After the frost of mid-March 2021, the frost of the past week caused serious damage to the fruit-growing potential of northern Italy. Stefano Lugli, experimenter at the University of Modena and Reggio and breeder of some of the most renowned cherry varieties, illustrates his point of view.
"I believe the time has come to think about producing fruit in a protected environment to avoid bad surprises. We started years ago to deal with hail problems, then moved on to protections against rain and parasites. We need to also include protection systems against late frost, as it is increasingly common."
Polytunnels against the rain, insects, hailstones and frost should be used for cherries, kiwifruit, peaches and apricots in the north as well. Not so much to hasten harvesting, but to safeguard the crops.
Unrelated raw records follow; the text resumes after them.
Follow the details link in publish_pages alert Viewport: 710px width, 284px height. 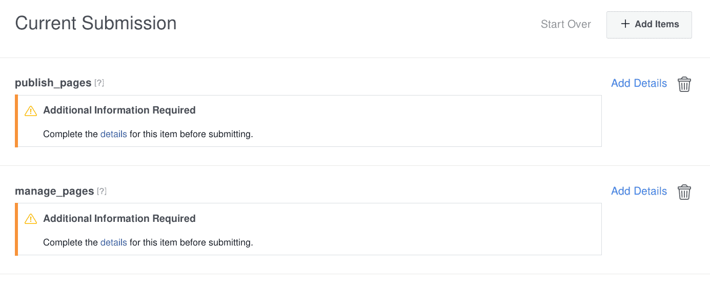pos(114,134)
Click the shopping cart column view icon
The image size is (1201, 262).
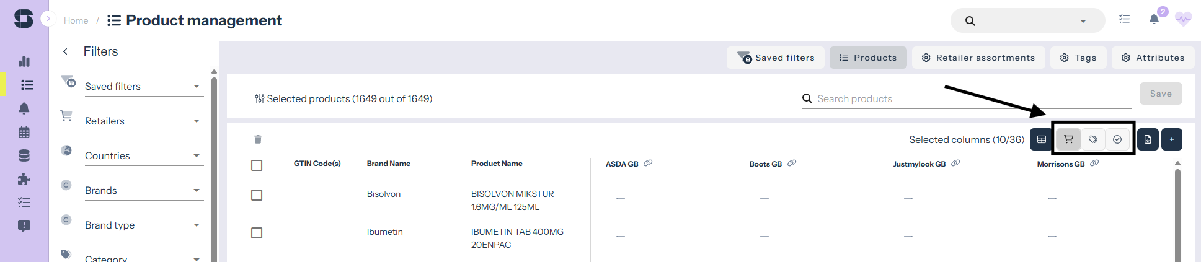[x=1068, y=139]
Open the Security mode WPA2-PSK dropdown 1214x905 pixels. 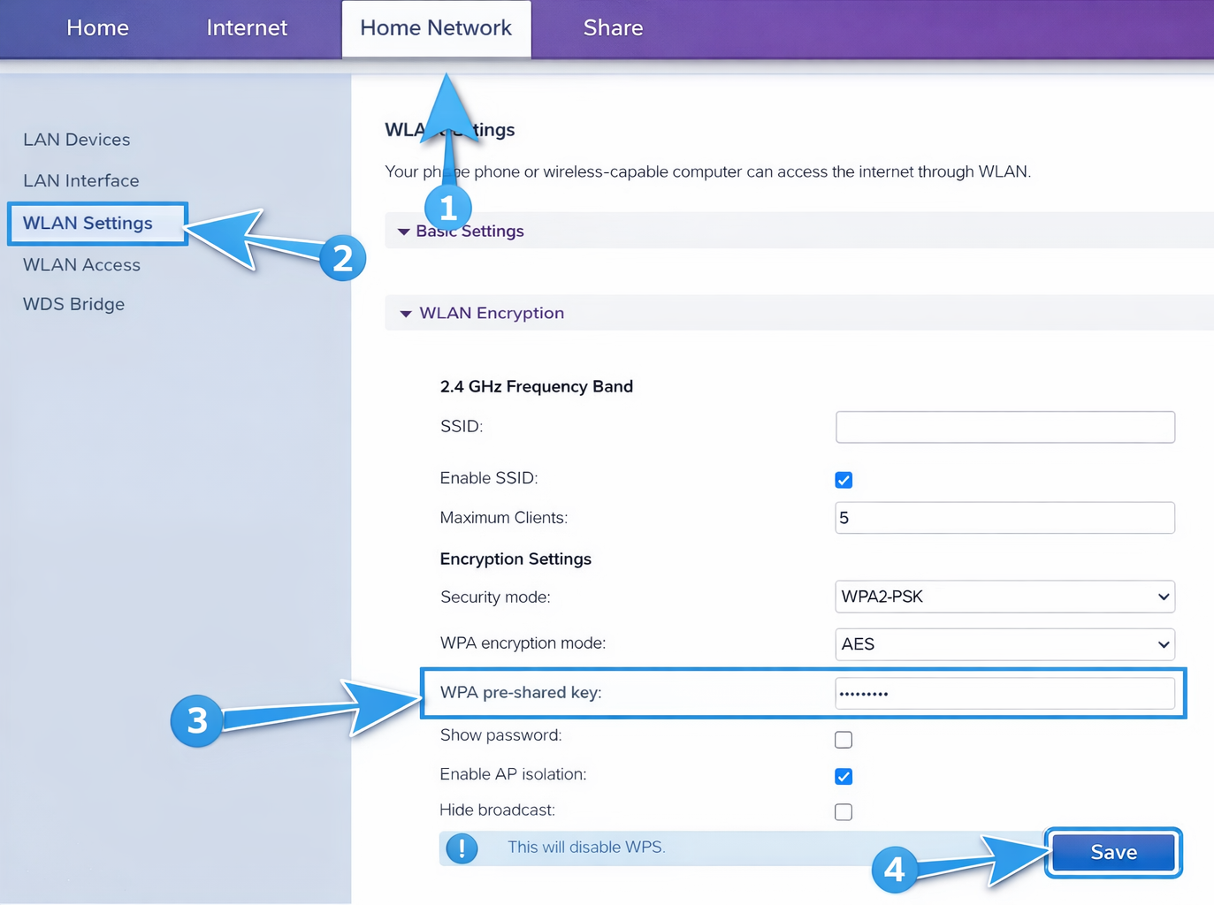1004,597
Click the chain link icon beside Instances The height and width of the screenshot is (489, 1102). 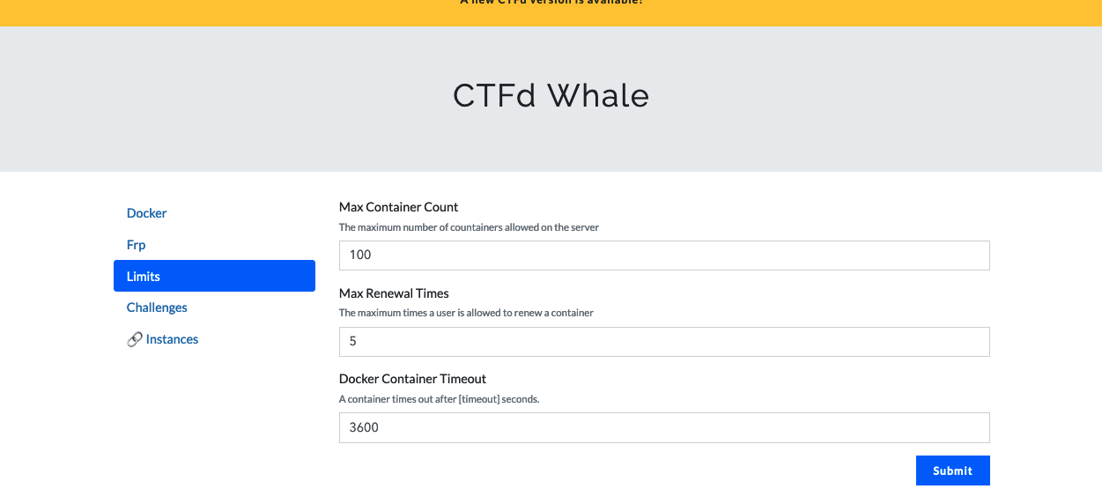coord(135,339)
Irrigation over nets Christian Schwarzer (Treviso)
Lugli talked about two anti-frost protection systems recently employed for two orchards in northern Italy. In the first case, a special film protects against external agents and irrigation under the canopy helps maintaining the temperature somewhat higher (2.5°C) than in the open fields. In the second case, irrigation is carried out above the canopy and outside the film so as to create a sort of 'igloo' protecting the plants (6-5°C difference).
It is a significant investment, but European and regional resources should go in this direction. "Actually, the insurance system envisages for the State to pay most of the premium to Companies, but there is no return for society and the local economy if not for growers and, partly, for companies. If those funds were used to finance investments to physically protect the fruit, we could provide work to the entire chain with a considerable economic return for the State. Doing things through insurance companies means throwing away money with regards to obtaining the produce, maintaining clients, guaranteeing work to operators, logistics and packagers, i.e. to the entire chain," explains a producer.